I assume that by "non-materialistic," Salmon also means non-naturalistic, non-physicalistic, and thus supranatural (supranatural being Aurobindo's preferred spelling of supernatural; as the OED explains, the prefix supra- "is for most part parallel to" the prefix super-).
And I infer that Salmon would answer his own question by saying that an event like that which he describes would require a "non-materialistic" explanation.
Let's say that there was a way that all parties could agree on to determine if someone is able to maintain the requisite meditative or contemplative awareness for hours. A number of subjects who are so capable participate in research, and all report experience of non-ordinary phenomena—paranormal phenomena. We still have the problem of how to interpret such phenomena or experience. Given that Salmon seems to want to stipulate that we cannot use the scientific method to study such phenomena, how would we approach the problem of interpretation?
(Let's say that the meditating subjects are asked to see if they can apprehend a long number that is written on a piece of paper kept in a locked safe. If we were to ask the meditators if they picked up on a number and we then compared those numbers with the number in the safe, we would be using the scientific method. As Salmon quotes Krishna Prem, this does not take us out of the "closed circle" of phenomena within which science moves.)
Let's say that all our meditators come up with the same interpretation, which is basically that their deepest meditative apprehensions make readily apparent the existence of an ontological supranatural dimension of reality. Are we now good to go? It seems to me that we are still operating within the "closed circle" to which Krishna Prem refers, though we have shifted from making an appeal to the scientific method to making an appeal to popular albeit "expert" testimony.
But what if I maintain the requisite meditative awareness for hours, and have the requisite apprehensions, and on this basis it is patently obvious to me that there exists an ontological supranatural dimension that is beyond the reach of the scientific "closed circle"? Isn't that all the "proof" I need that there is indeed an ontological supranatural dimension?
No.
I appreciate that there are many closed-minded people in the world who are also what we might consider psychically closed, who could benefit from having their "closed circle" worldviews opened up. I also know that once someone makes a transition from what for convenience I'll refer to as consensus reality to non-consensus reality, and a whole new world of experience opens up for them, there are endless traps.

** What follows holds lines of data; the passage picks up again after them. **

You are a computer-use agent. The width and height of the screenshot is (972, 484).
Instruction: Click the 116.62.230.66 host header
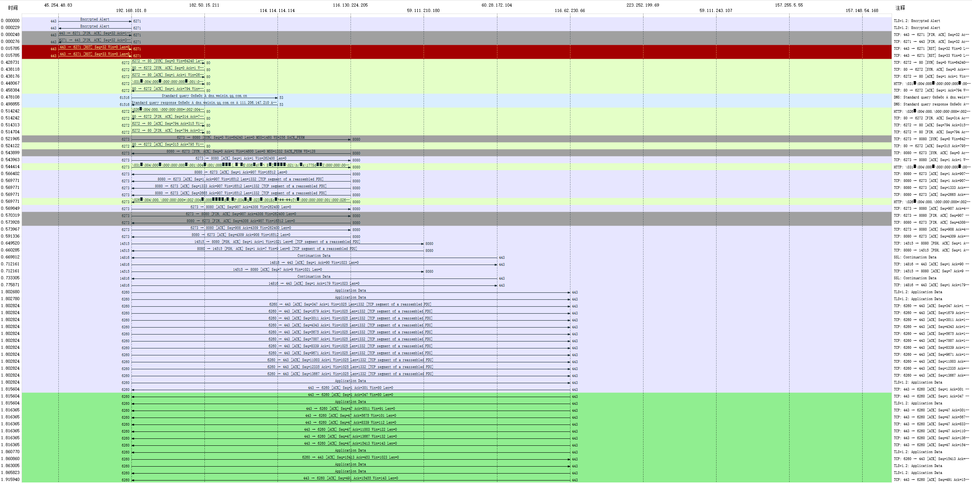pos(570,10)
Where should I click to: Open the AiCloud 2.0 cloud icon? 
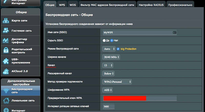(x=6, y=71)

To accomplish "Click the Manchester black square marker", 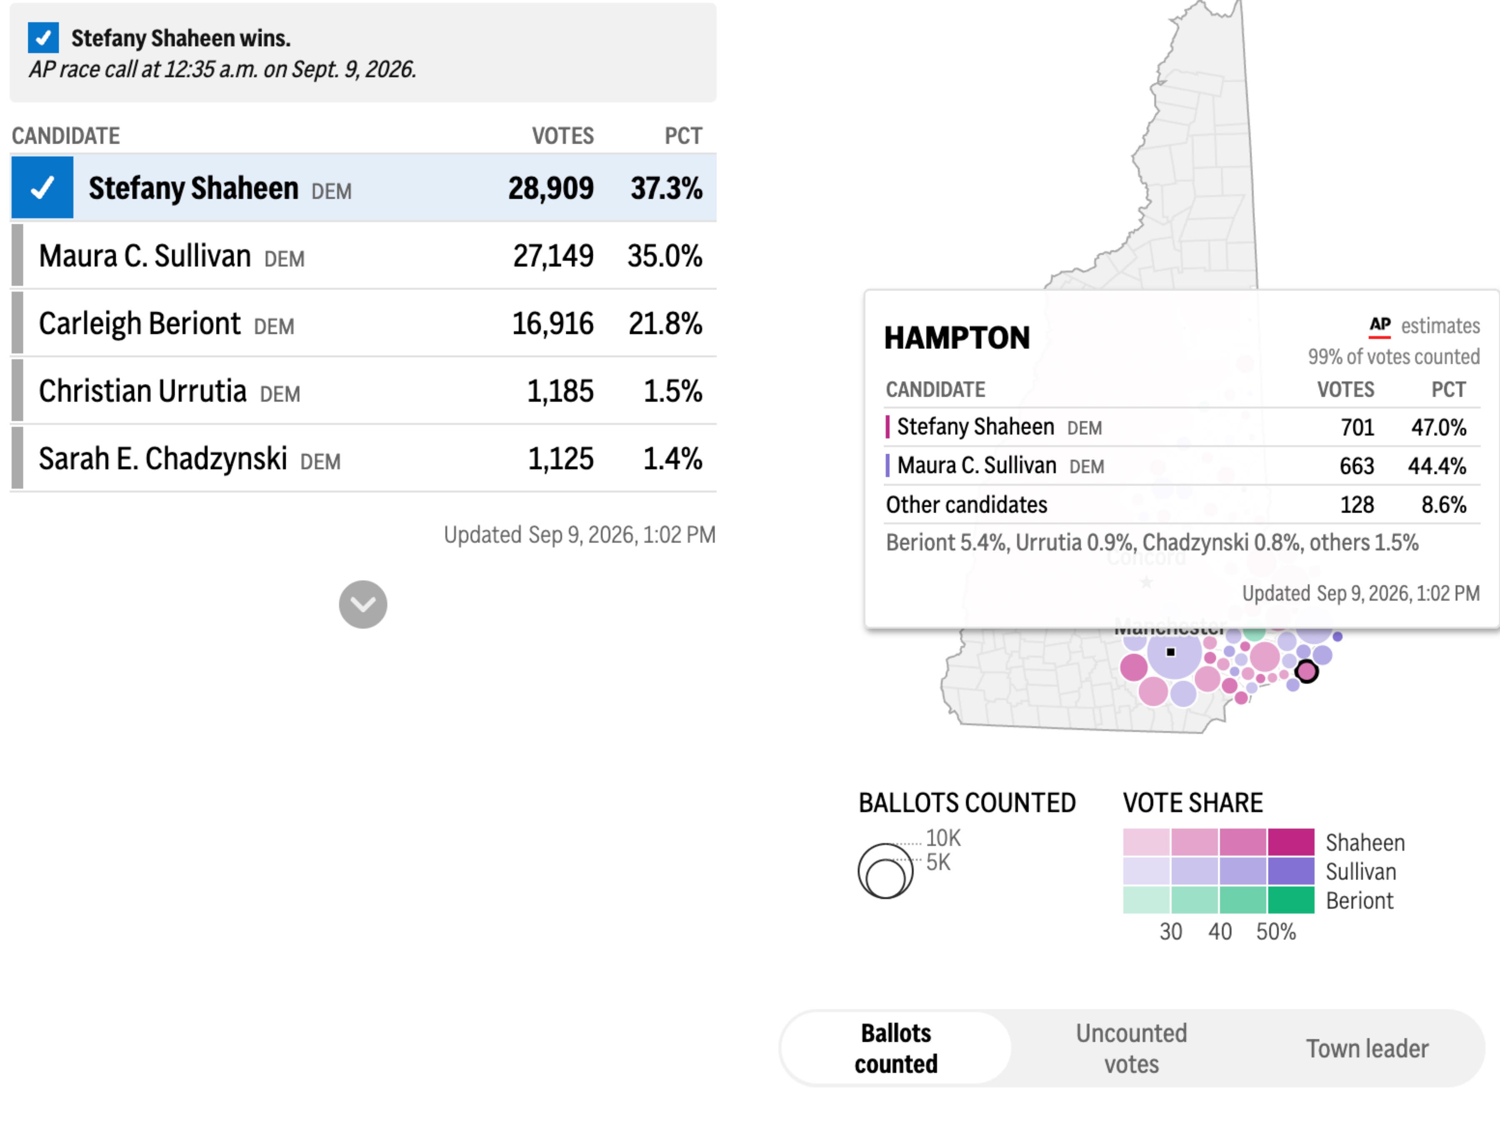I will tap(1170, 652).
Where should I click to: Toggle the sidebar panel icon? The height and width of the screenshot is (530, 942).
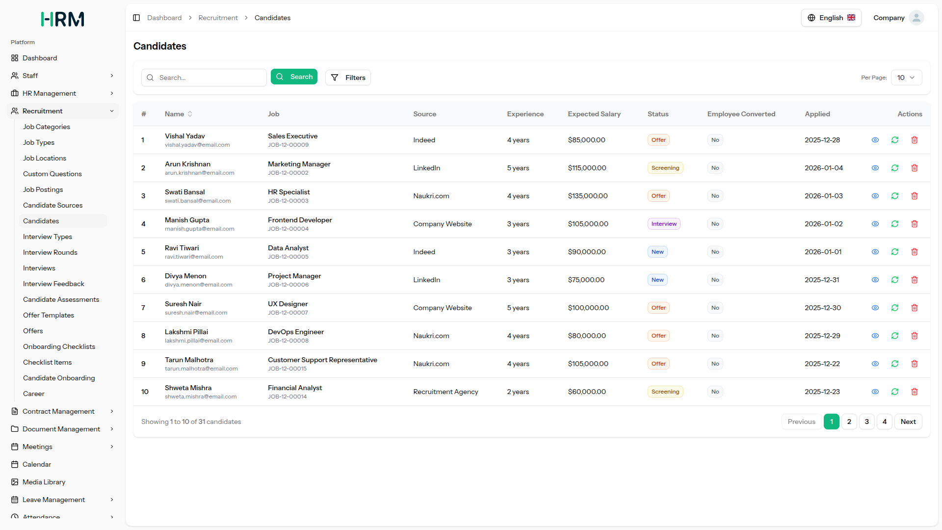136,18
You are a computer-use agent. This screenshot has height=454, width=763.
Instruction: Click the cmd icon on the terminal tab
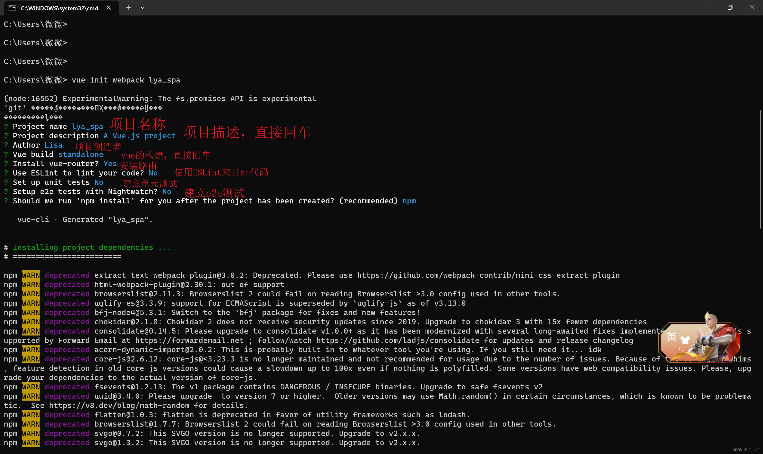click(12, 8)
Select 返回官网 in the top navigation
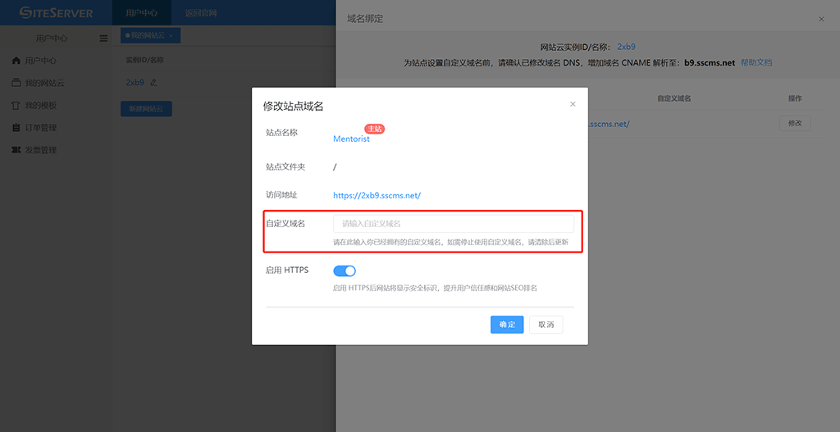This screenshot has height=432, width=840. pyautogui.click(x=201, y=13)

(There are countless non-extreme examples, but an extreme example would be when several dozen adults who seem reasonably intelligent and educated decide, on the basis of mystical experience, that there is a space ship hidden behind a comet and that within this spaceship is a portal to a "Level Above Human," and in order to access this portal, they participate in mass suicide.)
I don't think that people who are psychically (by which I mean psychologically, albeit in as broad a sense as possible) closed should remain so because of the potential risks of opening up. But I also don't think that people who do open up to what really and truly appears to be an ontological supranatural dimension should fail to recognize that appearances can be deceiving, and that there is always an interpretive process at work whenever anyone makes any kind of assertions based on deep meditative, contemplative, or mystical experience.
One approach is to do exactly as Salmon seems to suggest when he quotes David Lane's advice (see Lane's articles at Integralworld.net) to "confess our own ignorance." There is no conflict whatsoever between having profound mystical experiences and confessing our own ignorance about what, if anything, these experiences may imply about ontology (what exists or doesn't exist, how things exist, etc.).